• **DATA UNDER STUDY**
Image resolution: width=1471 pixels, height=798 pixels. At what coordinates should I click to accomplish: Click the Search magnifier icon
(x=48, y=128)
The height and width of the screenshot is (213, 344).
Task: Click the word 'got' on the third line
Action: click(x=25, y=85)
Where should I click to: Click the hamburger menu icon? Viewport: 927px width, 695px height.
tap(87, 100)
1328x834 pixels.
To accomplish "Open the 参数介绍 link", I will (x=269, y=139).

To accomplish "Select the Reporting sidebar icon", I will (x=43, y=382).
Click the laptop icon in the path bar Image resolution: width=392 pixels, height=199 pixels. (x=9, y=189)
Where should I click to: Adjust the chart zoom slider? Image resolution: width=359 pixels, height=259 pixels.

• **TASK GOAL**
Please copy every line in the entries where "will" appears.

• **COMPLETED EXERCISE**
To accomplish "Open the 参数介绍 link", I will (x=269, y=139).
To accomplish "Select the Reporting sidebar icon", I will (x=43, y=382).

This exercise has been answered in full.